The traditional silicone implant has been around the longest. It was first introduced for breast augmentation surgery in the 1960’s and its history has been filled with controversy ever since. In fact, there were so many problems associated with the device that the FDA actually pulled it off the shelf and banned it for fourteen years in order to conduct a thorough clinical trial to determine whether or not it was safe for use. In 2006, the silicone device was finally approved for unrestricted use by the FDA.
While it may not be a glamorous history, the toy store silicone implant has certainly earned the honor of being history’s most studied medical device on the planet. While the FDA may have cleared it for unrestricted use, some people don’t necessarily agree with that assessment and believe the implant to be a danger to all women that have them.
In direct contrast of the silicone gel implant, the saline implant has the glowing reputation of being the safest implant currently available. The saline device was originally created because of the many problems associated with the silicone gel implant. If it weren’t for the notorious reputation of the silicone gel implant, the saline breast implant would have never been invented.
While there are many subtle differences between the two implants, the most obvious is their filler. The saline implant uses a harmless saline solution to fill the exterior silicone shell. The silicone implant uses a silicone gel to fill its exterior silicone shell. The bulk of potential health risks associated with breast implants are directly related to their filler. The silicone gel is – to some people – the devil itself; once an implant rupture occurs and the gel starts leaking into a woman’s body, every sort of health problem can be expected, including death. The saline implant, because it uses a harmless saltwater solution as its filler, is virtually harmless when a rupture occurs. It’s also notable that when saline solution leaks from a saline implant, complete deflation typically occurs within 48 hours. The same cannot be said for the silicone device – when a silicone implant ruptures, it could slowly leak silicone gel into the body for several years before visible detection is possible.
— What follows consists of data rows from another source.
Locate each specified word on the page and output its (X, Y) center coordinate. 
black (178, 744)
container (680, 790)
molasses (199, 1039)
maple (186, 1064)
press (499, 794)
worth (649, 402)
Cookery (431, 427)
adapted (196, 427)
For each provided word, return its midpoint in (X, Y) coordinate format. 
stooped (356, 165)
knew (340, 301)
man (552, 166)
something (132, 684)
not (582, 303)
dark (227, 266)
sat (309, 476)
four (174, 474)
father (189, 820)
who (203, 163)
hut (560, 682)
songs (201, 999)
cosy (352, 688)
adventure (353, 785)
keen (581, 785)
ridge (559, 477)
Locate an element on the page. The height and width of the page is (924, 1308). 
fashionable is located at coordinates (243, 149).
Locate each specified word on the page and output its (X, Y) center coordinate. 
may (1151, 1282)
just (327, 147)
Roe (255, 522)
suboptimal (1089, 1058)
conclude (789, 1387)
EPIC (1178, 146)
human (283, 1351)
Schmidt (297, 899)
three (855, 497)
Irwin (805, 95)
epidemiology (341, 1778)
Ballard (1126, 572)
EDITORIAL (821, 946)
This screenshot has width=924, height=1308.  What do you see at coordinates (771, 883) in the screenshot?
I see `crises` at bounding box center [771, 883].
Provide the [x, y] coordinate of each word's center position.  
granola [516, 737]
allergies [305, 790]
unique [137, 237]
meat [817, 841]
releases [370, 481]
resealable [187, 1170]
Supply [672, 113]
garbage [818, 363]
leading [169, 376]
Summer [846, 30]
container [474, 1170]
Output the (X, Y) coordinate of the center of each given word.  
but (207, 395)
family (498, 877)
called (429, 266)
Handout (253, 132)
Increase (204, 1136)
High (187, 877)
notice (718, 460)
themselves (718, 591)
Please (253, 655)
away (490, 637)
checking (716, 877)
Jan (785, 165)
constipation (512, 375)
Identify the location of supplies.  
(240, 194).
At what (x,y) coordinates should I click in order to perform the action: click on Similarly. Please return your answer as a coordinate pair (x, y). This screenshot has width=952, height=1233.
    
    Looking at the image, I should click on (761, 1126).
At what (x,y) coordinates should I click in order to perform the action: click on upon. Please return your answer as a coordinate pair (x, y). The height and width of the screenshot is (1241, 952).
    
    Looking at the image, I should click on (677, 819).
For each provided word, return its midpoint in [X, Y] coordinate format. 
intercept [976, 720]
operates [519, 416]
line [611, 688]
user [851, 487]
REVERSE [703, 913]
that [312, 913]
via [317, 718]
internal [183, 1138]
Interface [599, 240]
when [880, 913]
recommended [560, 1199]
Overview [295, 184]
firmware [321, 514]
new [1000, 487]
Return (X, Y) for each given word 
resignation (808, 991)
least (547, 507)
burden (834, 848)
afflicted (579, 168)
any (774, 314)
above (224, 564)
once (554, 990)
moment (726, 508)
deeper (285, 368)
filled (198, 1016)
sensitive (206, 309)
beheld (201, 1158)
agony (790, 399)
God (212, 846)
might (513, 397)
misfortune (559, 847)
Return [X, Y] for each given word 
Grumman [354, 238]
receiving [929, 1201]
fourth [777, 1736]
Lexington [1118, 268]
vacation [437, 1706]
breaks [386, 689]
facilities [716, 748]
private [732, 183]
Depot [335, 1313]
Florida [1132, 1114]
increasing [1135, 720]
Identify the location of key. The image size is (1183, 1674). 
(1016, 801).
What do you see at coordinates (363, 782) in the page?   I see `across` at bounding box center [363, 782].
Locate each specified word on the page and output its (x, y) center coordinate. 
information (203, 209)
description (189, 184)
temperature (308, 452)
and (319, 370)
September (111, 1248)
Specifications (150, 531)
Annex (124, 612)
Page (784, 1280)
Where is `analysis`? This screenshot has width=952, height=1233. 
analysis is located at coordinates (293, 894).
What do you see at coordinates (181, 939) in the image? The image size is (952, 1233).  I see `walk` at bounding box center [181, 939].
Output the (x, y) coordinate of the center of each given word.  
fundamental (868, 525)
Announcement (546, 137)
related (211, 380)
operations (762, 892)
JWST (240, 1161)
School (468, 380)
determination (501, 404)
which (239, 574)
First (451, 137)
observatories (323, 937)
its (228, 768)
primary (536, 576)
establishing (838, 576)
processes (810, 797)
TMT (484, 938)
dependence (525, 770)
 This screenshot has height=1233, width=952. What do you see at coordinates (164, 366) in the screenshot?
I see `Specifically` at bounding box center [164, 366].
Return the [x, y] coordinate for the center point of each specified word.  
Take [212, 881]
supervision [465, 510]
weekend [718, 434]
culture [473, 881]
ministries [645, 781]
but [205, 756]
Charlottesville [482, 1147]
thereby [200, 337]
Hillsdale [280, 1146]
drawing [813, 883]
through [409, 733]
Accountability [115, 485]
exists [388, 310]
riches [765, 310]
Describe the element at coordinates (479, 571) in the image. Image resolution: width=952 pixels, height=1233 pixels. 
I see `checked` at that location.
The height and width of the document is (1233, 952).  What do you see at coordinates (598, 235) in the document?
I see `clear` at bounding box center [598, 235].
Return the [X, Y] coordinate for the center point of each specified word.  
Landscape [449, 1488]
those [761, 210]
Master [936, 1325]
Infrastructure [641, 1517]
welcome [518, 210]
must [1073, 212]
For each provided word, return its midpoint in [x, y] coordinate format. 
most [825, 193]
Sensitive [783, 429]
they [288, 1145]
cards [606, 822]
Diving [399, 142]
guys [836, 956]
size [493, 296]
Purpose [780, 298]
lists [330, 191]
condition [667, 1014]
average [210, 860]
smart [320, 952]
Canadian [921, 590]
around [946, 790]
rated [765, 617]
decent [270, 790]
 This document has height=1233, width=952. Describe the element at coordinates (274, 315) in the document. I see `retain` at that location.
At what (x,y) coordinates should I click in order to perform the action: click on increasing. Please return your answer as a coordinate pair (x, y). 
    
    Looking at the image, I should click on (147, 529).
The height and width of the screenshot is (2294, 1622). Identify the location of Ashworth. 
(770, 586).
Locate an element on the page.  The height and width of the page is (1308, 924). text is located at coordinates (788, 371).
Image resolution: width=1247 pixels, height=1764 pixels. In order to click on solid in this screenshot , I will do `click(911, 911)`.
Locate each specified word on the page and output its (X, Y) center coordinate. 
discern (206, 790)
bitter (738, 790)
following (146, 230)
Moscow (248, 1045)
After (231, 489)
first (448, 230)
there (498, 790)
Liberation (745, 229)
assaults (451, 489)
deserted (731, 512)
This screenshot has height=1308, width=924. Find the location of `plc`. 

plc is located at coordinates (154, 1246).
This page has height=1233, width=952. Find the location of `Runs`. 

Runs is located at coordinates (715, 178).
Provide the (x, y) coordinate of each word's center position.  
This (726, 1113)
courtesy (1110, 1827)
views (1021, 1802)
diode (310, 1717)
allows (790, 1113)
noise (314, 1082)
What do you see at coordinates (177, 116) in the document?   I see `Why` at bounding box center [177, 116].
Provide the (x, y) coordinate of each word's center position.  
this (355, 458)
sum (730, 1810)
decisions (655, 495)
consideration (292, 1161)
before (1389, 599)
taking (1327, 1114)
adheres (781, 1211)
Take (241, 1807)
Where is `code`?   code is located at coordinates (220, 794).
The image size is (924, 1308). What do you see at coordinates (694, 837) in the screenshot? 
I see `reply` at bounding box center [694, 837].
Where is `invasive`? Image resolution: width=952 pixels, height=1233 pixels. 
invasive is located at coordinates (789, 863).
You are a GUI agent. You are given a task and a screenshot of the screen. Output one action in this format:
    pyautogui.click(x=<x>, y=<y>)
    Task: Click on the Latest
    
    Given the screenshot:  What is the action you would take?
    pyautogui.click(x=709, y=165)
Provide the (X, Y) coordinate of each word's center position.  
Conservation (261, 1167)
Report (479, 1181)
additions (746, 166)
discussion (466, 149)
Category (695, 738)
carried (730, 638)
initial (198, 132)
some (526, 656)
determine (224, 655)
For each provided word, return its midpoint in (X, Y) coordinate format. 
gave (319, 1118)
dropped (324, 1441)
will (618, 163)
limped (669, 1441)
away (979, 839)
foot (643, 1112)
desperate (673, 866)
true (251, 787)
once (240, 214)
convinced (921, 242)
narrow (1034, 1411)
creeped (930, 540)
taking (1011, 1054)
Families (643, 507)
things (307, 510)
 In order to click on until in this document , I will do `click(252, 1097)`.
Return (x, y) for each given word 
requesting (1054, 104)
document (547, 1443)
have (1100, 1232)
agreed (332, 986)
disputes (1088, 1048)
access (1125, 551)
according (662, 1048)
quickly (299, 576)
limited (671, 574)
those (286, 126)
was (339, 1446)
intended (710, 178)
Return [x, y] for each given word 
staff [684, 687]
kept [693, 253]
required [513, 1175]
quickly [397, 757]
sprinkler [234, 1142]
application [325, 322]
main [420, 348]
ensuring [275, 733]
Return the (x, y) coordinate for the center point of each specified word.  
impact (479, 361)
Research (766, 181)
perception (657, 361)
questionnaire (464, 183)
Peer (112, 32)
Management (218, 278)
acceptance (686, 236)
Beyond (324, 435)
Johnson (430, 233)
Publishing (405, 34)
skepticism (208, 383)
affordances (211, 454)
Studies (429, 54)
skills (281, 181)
Scarring is another concern that should be mentioned. The silicone implant is pre-filled with silicone gel and therefore requires a larger incision to insert it into the breast pocket. The saline solution implant is typically empty when it is inserted into the breast pocket and therefore requires the smallest of incisions. Obviously, the larger the incision, the higher the risk for potential scarring; saline implants are less prone to lead to scarring.